Since intermediate CS students can use a variety of control structures, why do their choices often not match experts' Students may not realize what choices expert prefer, find non-expert choices easier to read, or simply forget to write with expert structure. To disentangle these explanations, we surveyed 328 2nd and 3rd semester undergraduates, with tasks including writing short functions, selecting which structure was most readable or best styled, and comprehension questions. Questions focused on seven control structure topics that were important to instructors (e.g., factoring out repeated code between an if-block and its else). Students frequently wrote with non-expert structure, and, for five topics, at least 1/3 of students (48% - 71%) thought a non-expert structure was more readable than the expert one. However, students often made one choice when writing code, but preferred a different choice when reading it. Additionally, for more complex topics, students often failed to notice (or understand) differences in execution caused by changes in structure. Together, these results suggest that instruction and practice for choosing control structures should be context-specific, and that assessment focused only on code writing may miss underlying misunderstandings. 

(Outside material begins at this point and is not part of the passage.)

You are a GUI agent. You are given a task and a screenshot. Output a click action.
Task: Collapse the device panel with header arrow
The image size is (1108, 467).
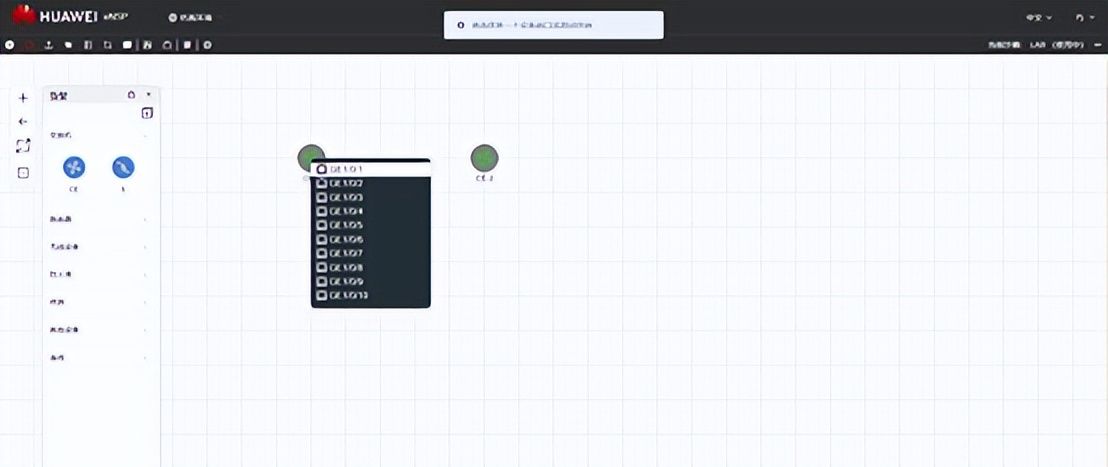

Experts often use particular control flow structures to make their code easier to read and modify, such as using the logical operator AND to conjoin conditions rather than nesting separate if statements. Within Boolean expressions, experts take advantage of short-circuit evaluation by ordering their conditions to avoid errors (such as checking that an index is within the bounds of an array before examining the value at that index). How well do students understand these structures? We investigate students' use and understanding of conjoined versus separate conditions within a larger assessment of 125 undergraduate students at the end of their second- and third-semester CS courses (in algorithms & data structures and introductory software engineering). The assessment asked students to: write code where an edge case error could be avoided with short-circuit evaluation, revise their code with nudges towards expert structure, and answer comprehension questions involving code tracing. When writing, students frequently forgot to check for a key edge case. When that case was included, the check was often separated in its own if-statement rather than conjoined with the other conditions. This could indicate a stylistic choice or a belief that the check had to be separated for functionality. Notably, students who included all necessary conditions rarely exhibited the error of ordering them incorrectly. However, with code comprehension, students demonstrated significant misunderstandings about the effects of condition ordering. Students were more accurate on comprehension tasks with nested ifs than conjoined conditions, and this effect was most pronounced when the ordering of the conditions would lead to errors. When conditions were conjoined in a single expression, only 35% of students recognized that checking a value at an index before checking that the index was in bounds would lead to an error. However, 54% of students recognized the problem when the conditions were separated into individual if-statements. This demonstrates a subtlety in code execution that intermediate students may not have mastered and emphasizes the challenges in assessing students' understanding solely via the way they write code.